## Exercise aim
Your answer must hold only the lines below from the line containing "Screen dimensions: 1568x721" through the line containing "Task: Toggle Instruction Stepping Mode button", each reproduced exactly.

## Exercise input
'''

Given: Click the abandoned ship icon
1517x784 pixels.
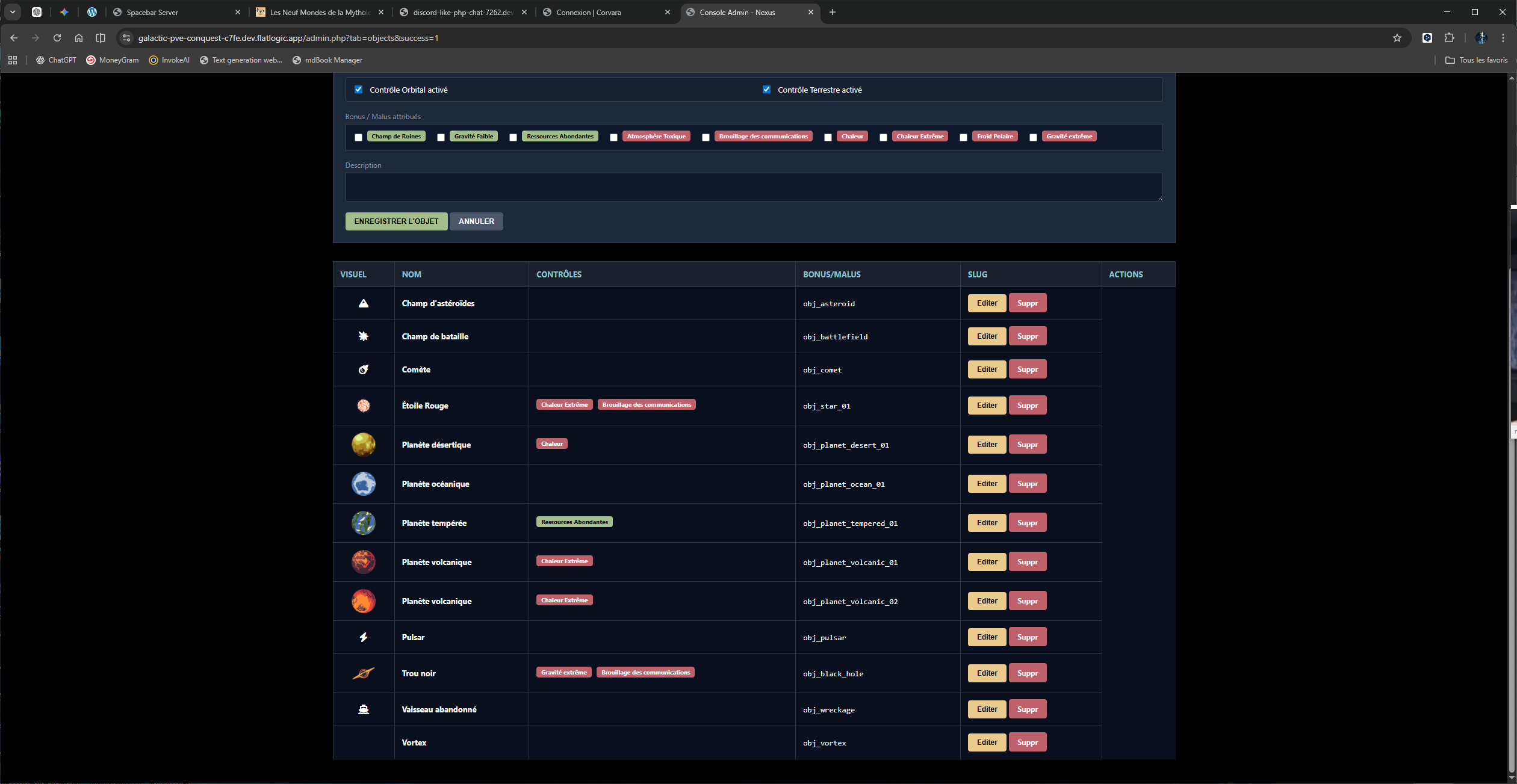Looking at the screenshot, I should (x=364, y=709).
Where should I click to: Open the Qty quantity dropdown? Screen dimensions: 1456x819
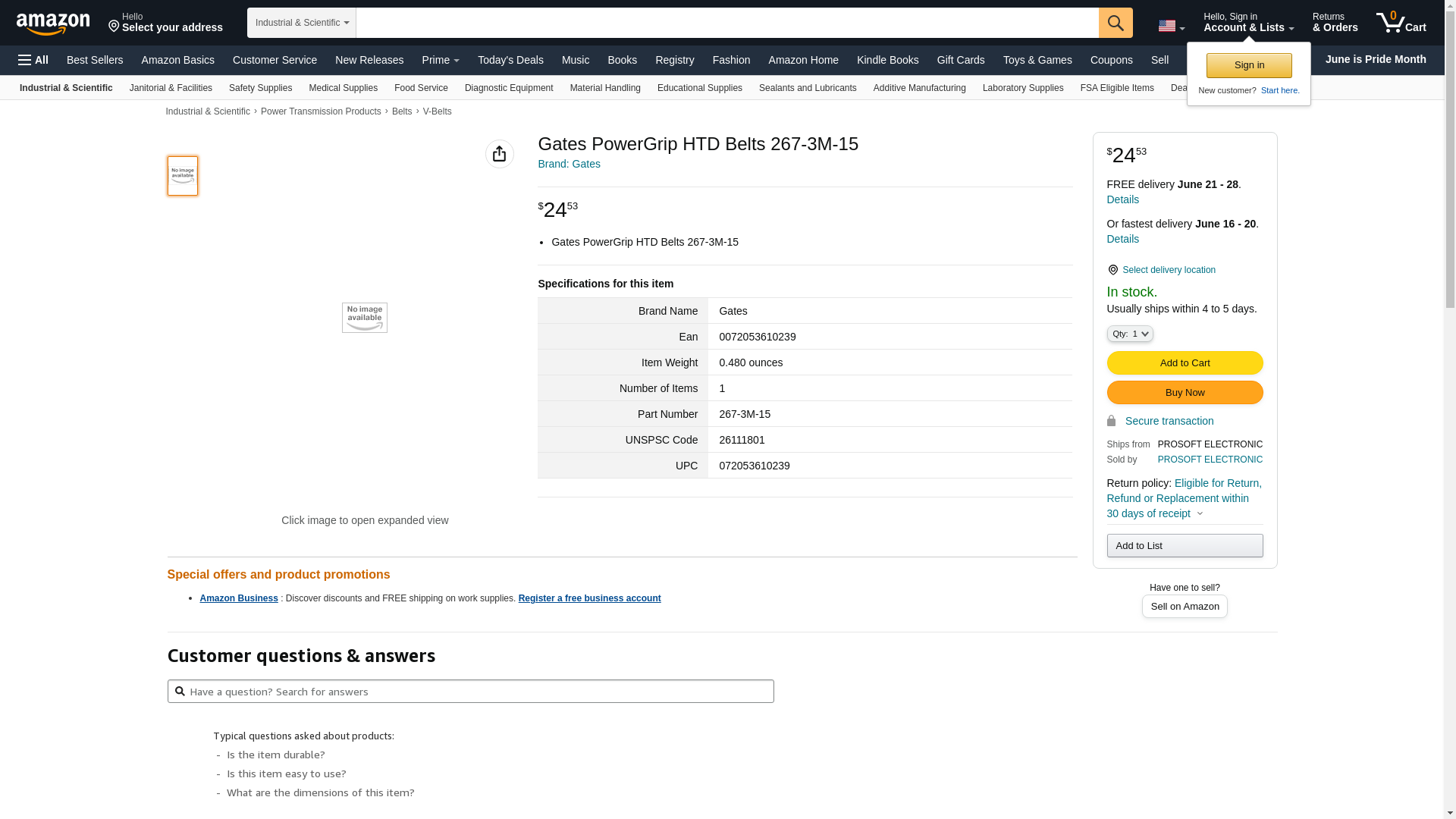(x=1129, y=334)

'''
'''

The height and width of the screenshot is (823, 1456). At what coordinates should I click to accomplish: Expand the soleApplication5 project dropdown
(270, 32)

'''
'''

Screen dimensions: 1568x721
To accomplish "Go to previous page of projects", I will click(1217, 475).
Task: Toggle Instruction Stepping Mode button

'''

## Your response
Screen dimensions: 1568x721
To accomplish "Go to previous page of projects", I will click(1217, 475).
Task: Toggle Instruction Stepping Mode button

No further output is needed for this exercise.